Most of the research on women’s representation looks at the types of policies Congress passes, and whether women vote for more “pro-women” policies than their male counterparts. Academic research on this topic is mixed, with some scholars finding overall differences between women and men in Congress, others finding differences on specific issues, and others finding no difference at all between the two groups. While this has been a hot topic in political science for several decades, we still don’t have a definitive answer for whether men and women represent their constituents differently.

This research typically relies on roll call votes – that is to say whether women are more likely to vote “yes” on legislation that men vote “no” on. Roll call data have a number of limitations, and just because they are the easiest data to access doesn’t mean they are the right data. To answer this unresolved question, we looked in a different place: speeches.

Speeches, specifically Senate floor speeches, give us better leverage on the question for  three reasons.

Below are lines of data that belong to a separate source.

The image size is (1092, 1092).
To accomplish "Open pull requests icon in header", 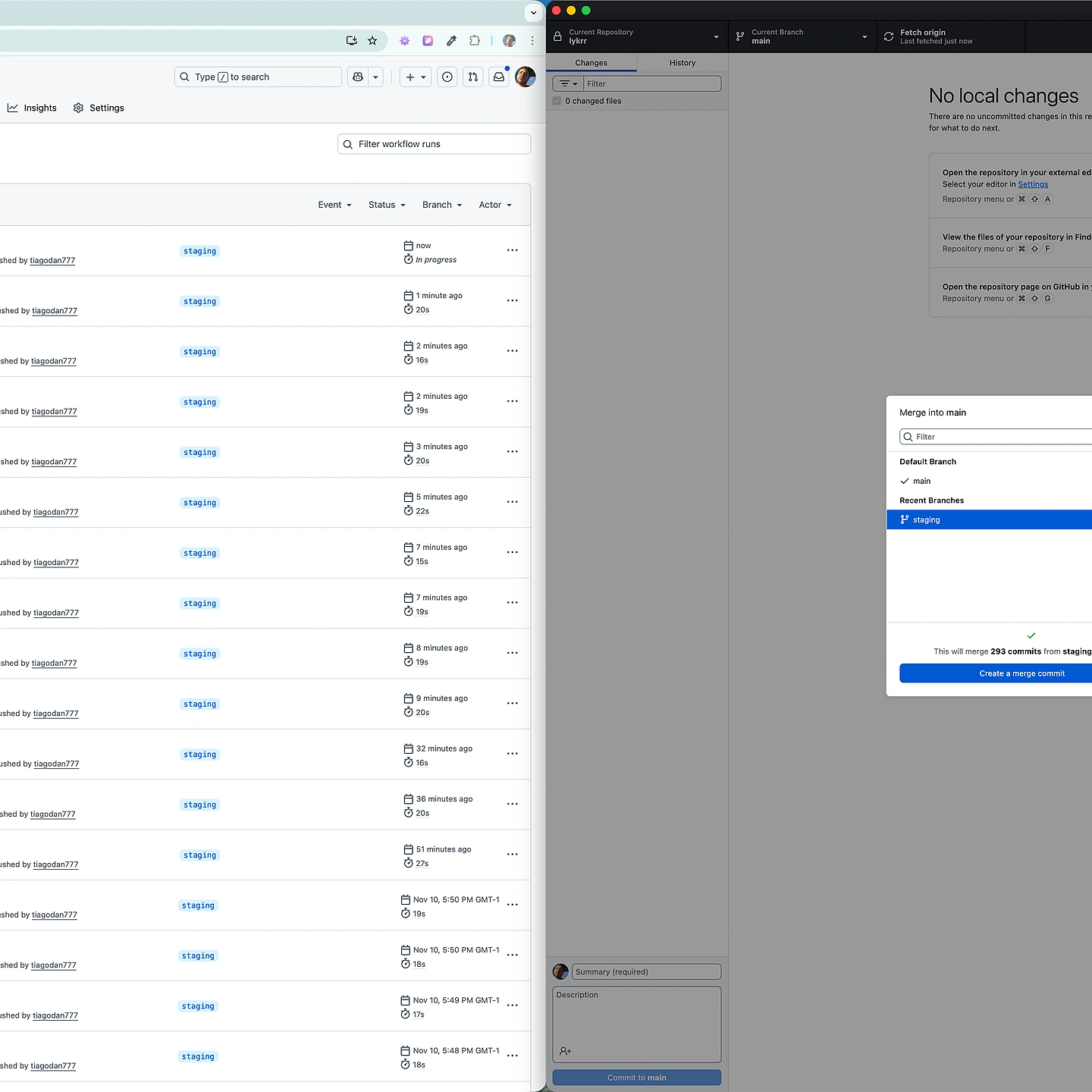I will point(473,77).
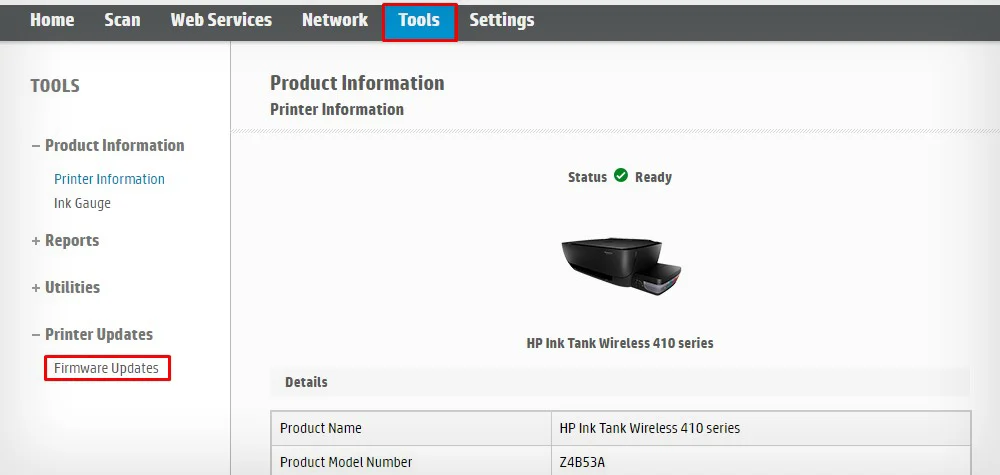Expand the Utilities sidebar section
1000x475 pixels.
[66, 287]
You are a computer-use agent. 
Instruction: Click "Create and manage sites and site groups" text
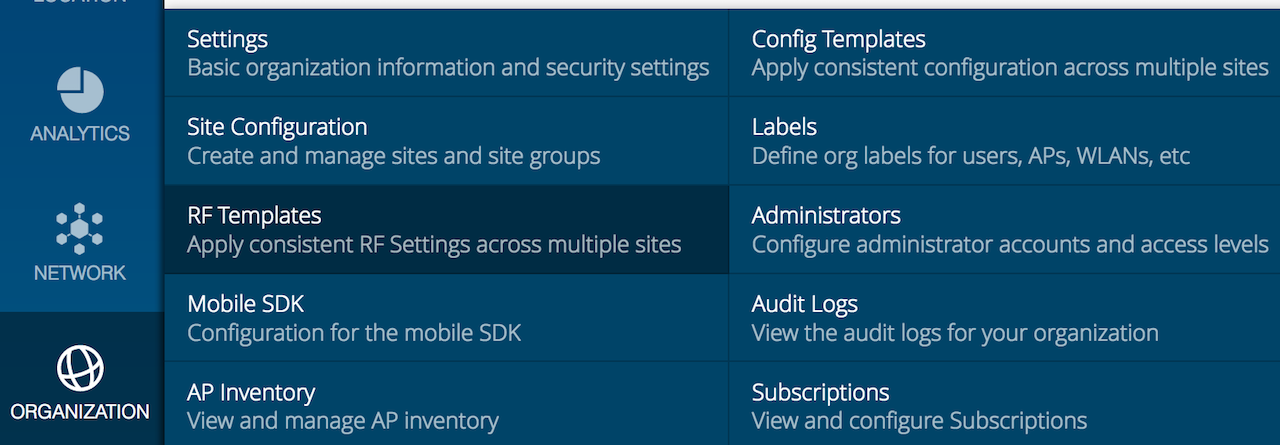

  1. They can be on any topic the Senator chooses
  2. They can be measured on virtually infinite dimensions rather than a forced “yes/no” dichotomy
  3. Politicians speak far more than they vote, giving us bigger data

By looking at all Senate floor speeches in the 112th Congress (2011-2012), and comparing men and women in a high-dimensional model of word co-occurrence called HiDEx, we were able to compute a “semantic differential” score for a number of different words representing women’s issues. We found a few significant differences between men and women.


We present our findings in the figure, and the full working paper is available on Academia.edu. We show that women were more likely to describe other women and healthcare positively than men were, while they were more likely to describe guns negatively. They were also more likely to describe abortion as being about “choice” than “life.” But most strikingly, women linked other more closely to “work” rather than “home.” This shows a fundamental difference in worldviews between men and women, and a fundamental difference in how the different genders view the role of women in the modern world. These findings hold even when controlling for partisanship.

By applying a novel analysis to an old question we were not only able to help bring new evidence to a debate in the academic literature, but we were able to learn more about the differences between men and women than we would have if we only looked where everyone else was looking. Finding a new dataset and applying a more sophisticated, high-dimensional analysis gives us the advantage and shows differences that weren’t otherwise apparent.